### Stated exercise a
Answer these questions about the conference review:
(i) In which city was the DPM:UK conference held?
(ii) What was the title of Sam Barnes's session?
(iii) Under the "price per point" quoting system, which stage is the only one with a fixed price?

### Selected extract
········
Last week I went to DPM:UK

A brief account of a snowy trip to Manchester for the digital project managers conference.

I’m not going to lie, it is a hell of a lot colder, not to mention snowier in Manchester, which is where a colleague and I attended the DPM:UK conference last Thursday. I didn’t think we were going to make it out of Manchester for the snow if I’m honest, but here I am back in warm, sunny Bath writing my review.

So what did I like the most? I enjoyed it all immensely, but I have touched below on the three subjects that I can fit into one blog post!

Sam Barnes took the first slot with a session titled, ‘People are weird, I’m weird’. One of things I love the most about managing people, is the range of personalities I get to work with.

I came from an arts background into project management and you’d think that would mean I am used to extroverts, but that’s not so. You forget about tech teams, set painters, musicians and directors these people are often as introverted as your average geek (theres a whole other blog post around that). I’d consider myself to an be an ambivert (a word I learnt there) which is a (healthy) mixture of both.

Sam (who considers himself to be an introvert) lent a sympathetic ear to working with people who are different to yourself and offered advice around how to manage these ‘weird’ people. He concreted the fact that if you want to be a manager of people, you have to have some interest in people psychology. If you don’t, you might want to reconsider your career.

I love the range of personalities I work with and I actually enjoy the challenges around how to keep everyone happy, ensuring you are working with your team in the best way, to ensure they are happy within their role. In conclusion I think what Sam was trying to tell us was that everyone is unique and so as a manager it’s your job to treat each personality uniquely.

Next up was Stephen Thomas’ session titled ‘Did we really say we’d do that’.  I looked around the room whilst he was making one of his points to see everyone frantically scribbling notes. That particular point was his magical ‘price per point’ quoting system. In short, it’s a completely transparent way of quoting and in it’s most simple form goes a bit like this;

  • No project is fixed price

  • You only fix the price for the initial planning stage

  • Create a points system e.g. £800, 1 point

  • Create a backlog of tickets and quote based on the points system

  • Create first sprint

  • After the first sprint go through backlog, arrange next sprint and and re-estimate

  • Repeat

This was a revelation for me. When I looked around the room, I half expected everyone to be nodding in a ‘yeah i’ve been doing that for years’ kind of way, but to my joy they weren’t, they were taking notes as frantically as I was.
········
### Information given
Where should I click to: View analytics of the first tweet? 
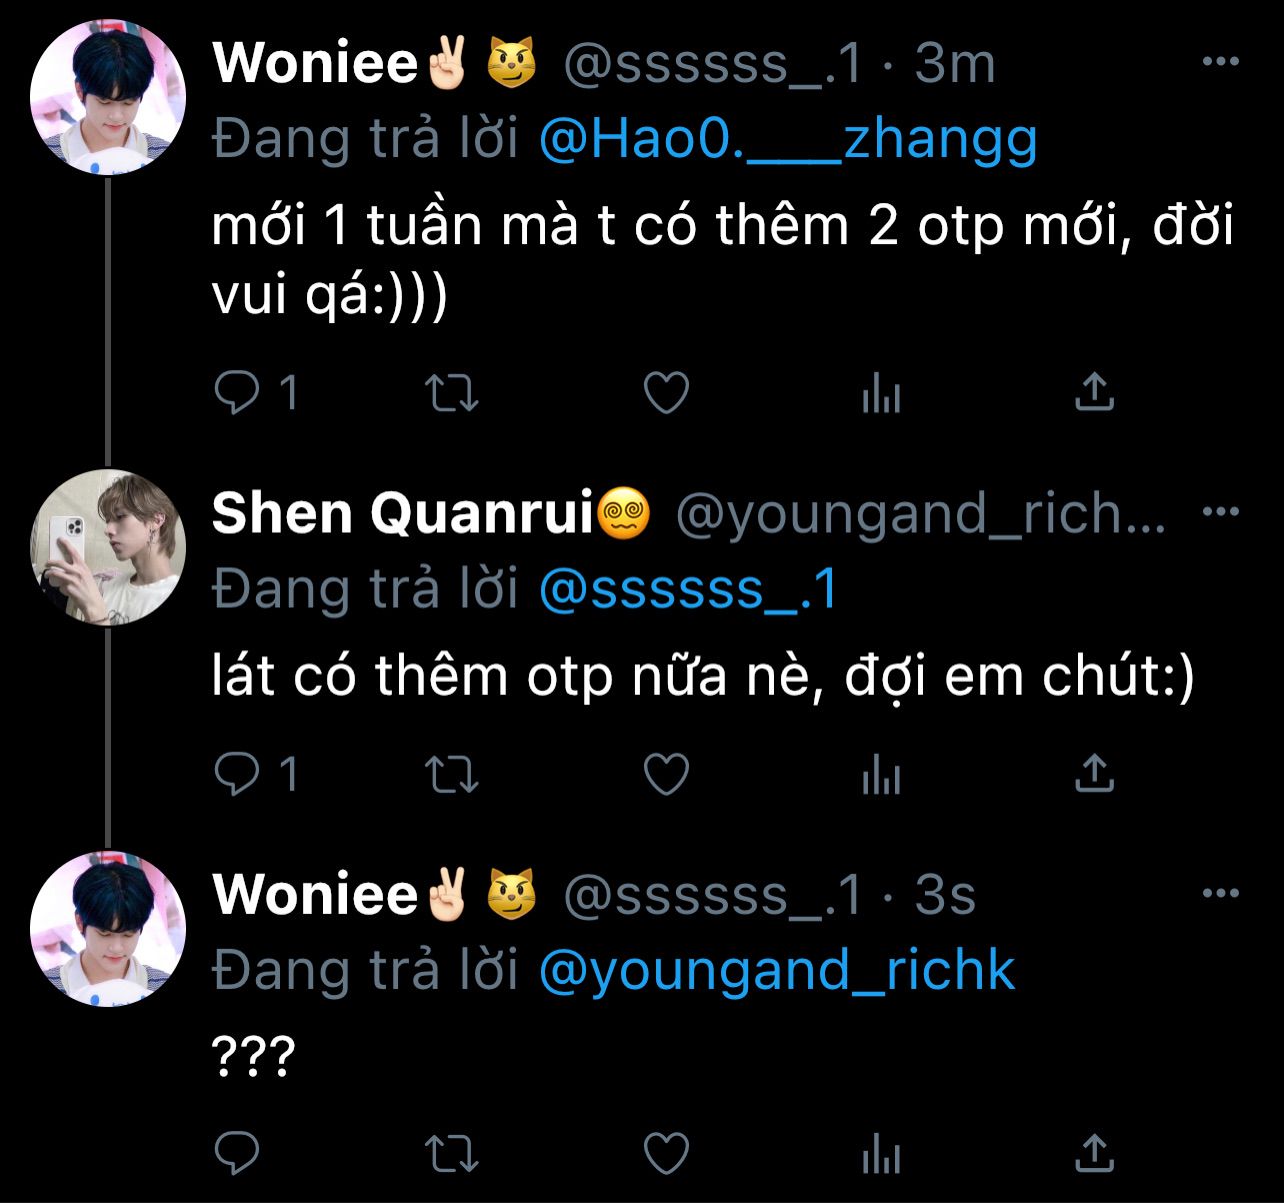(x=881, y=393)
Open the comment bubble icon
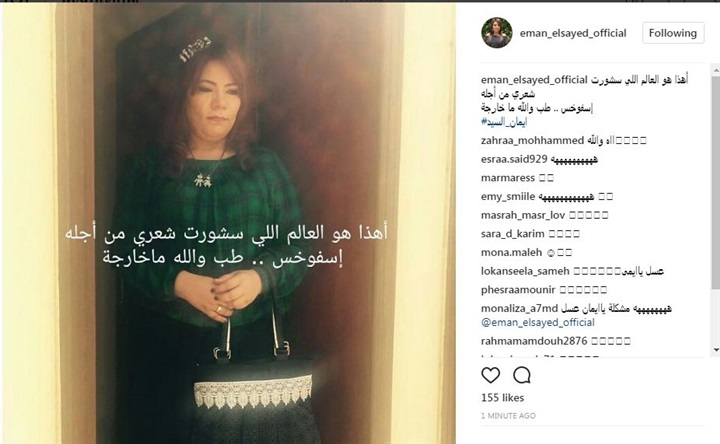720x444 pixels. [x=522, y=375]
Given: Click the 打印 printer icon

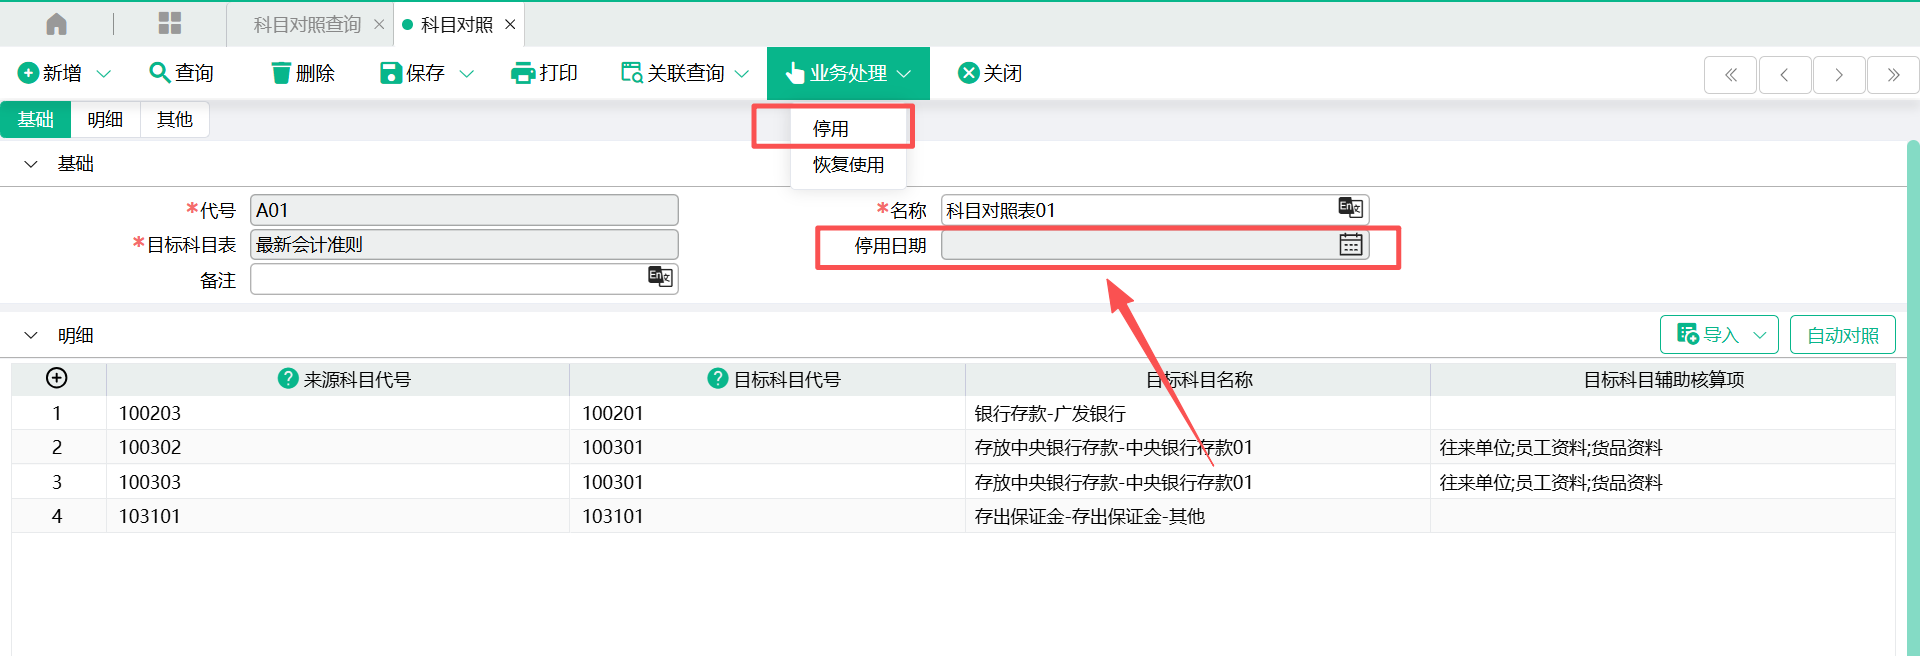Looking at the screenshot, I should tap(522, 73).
········
### Stated exercise b
Write out the entries again, starting at the line that contains "Open the comment bubble icon" and ending with the last entry. Leave the pictures out.

### Response a
(i) Manchester
(ii) 'People are weird, I'm weird'
(iii) The initial planning stage

### Response b
Open the comment bubble icon
720x444 pixels. [x=522, y=375]
Given: Click the 打印 printer icon

Looking at the screenshot, I should tap(522, 73).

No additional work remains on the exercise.